3. The transfe device (Pengalihan), merupakan visualisasi konsep untuk
mengalihkan karakter tertentu ke suatu pihak. Sebagai contoh : para politikus
memajang fotonya ketika sedang bersalaman dengan presiden di ruang
kantornya. Hal inidimaksudkan untuk memindahkan wibawa yang dimiliki presiden
ke dalam dirinya
4. Testimoni (kesaksian/pengutipan), teknik memberi kesempatan pada orang-
orang yang mengagumi atau membenci untuk mengatakan bahwa sebuah
gagasan atau program atau produk atau seseorang itu baik atau buruk untuk
mengesahkan dan memperkuat tindakannya sendiri.

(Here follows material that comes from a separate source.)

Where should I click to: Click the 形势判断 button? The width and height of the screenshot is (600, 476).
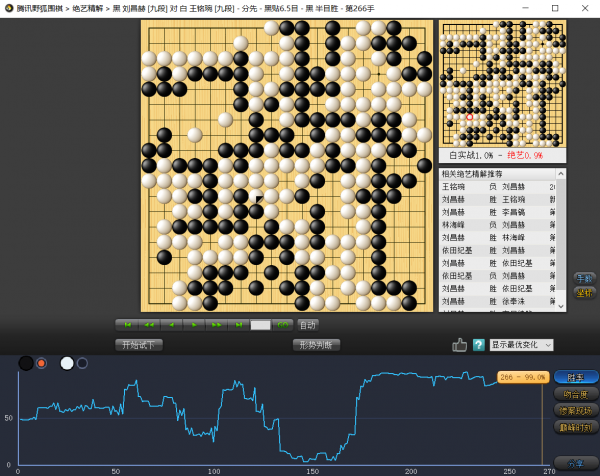[316, 345]
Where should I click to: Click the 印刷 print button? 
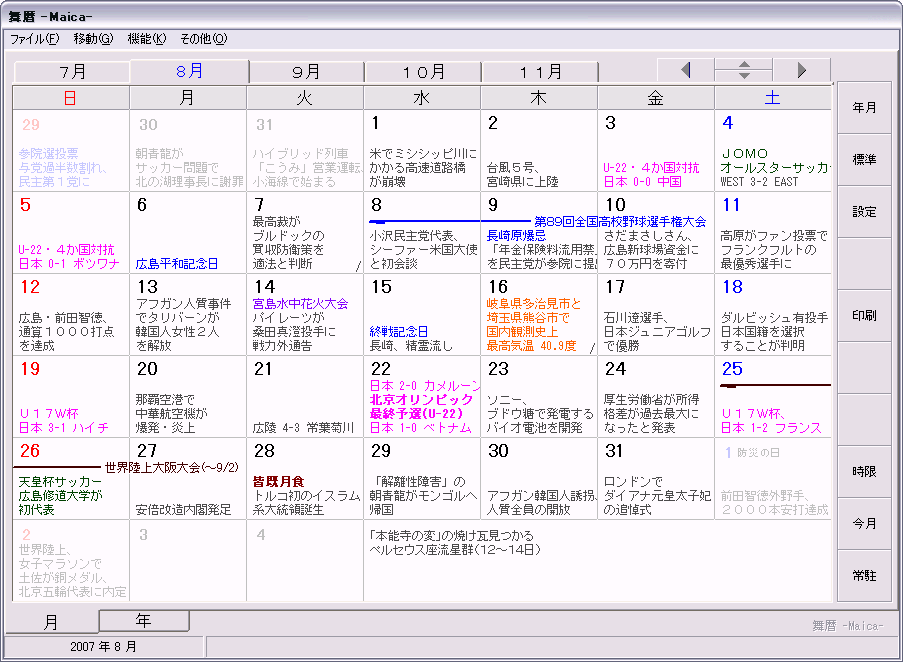tap(864, 316)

5. Plain Folks, teknik propaganda yang dipakai pembicara propaganda dalam
upaya meyakinkan sasaran bahwa dia dan gagasan-gagasannya adalah bagus
karena mereka adalah bagian dari rakyat.
6. The card stacking device (Pemalsuan), berisikan fakta yang mendukung
pendapat seseorang dan mengesampingkan semua fakta yang berlawanan.
Kemudian fakta tersebut disajikan guna menarik khalayak agar menerimanya,
walaupun fakta tersebut berlawanan dengan kebenaran.
7. Bandwagon (Hura-hura), teknik ini digunakan dalam rangka meyakinkan
kepada sasaran bahwa semua anggota suatu kelompok (di mana sasaran
menjadi anggotanya) menerima programnya, dan oleh karena itu sasaran harus
mengikuti kelompok dan segera menggabungkan diri pada kelompok. Dalam hal
ini propagandis harus turun ke lapangan untuk mencapai keberhasilan tersebut.
V. Kesimpulan
Komunikasi menjadi alat penting dalam menentukan kesuskesan hidup.
Komunikasi efektif merupakan tujuan setiap kegiatan komunikasi.
Kegiatan komunikasi punya berbagai macam bentuk seperti berbicara di depan publik
(public speaking), tulisan berbentuk opini publik maupun propaganda.
Komunikasi yang efektif disertai kebenaran dan manfaat yang jelas, tanpa keduanya
komunikasi hanya menjadi alat yang membual ataupun menyebarkan kebohongan.
Communicating well is the heart of the leadership. Every great leader has had not only a
great vision but an ability to communicate is properly
Birowo, Mathilda MW. Bercermin lewat tulisan. Jakarta: Kompas Gramedia, 2012.
Lee, Alfred McClung dan Alizabeth Brian Lee. The Fine Art of Prapaganda, 1939.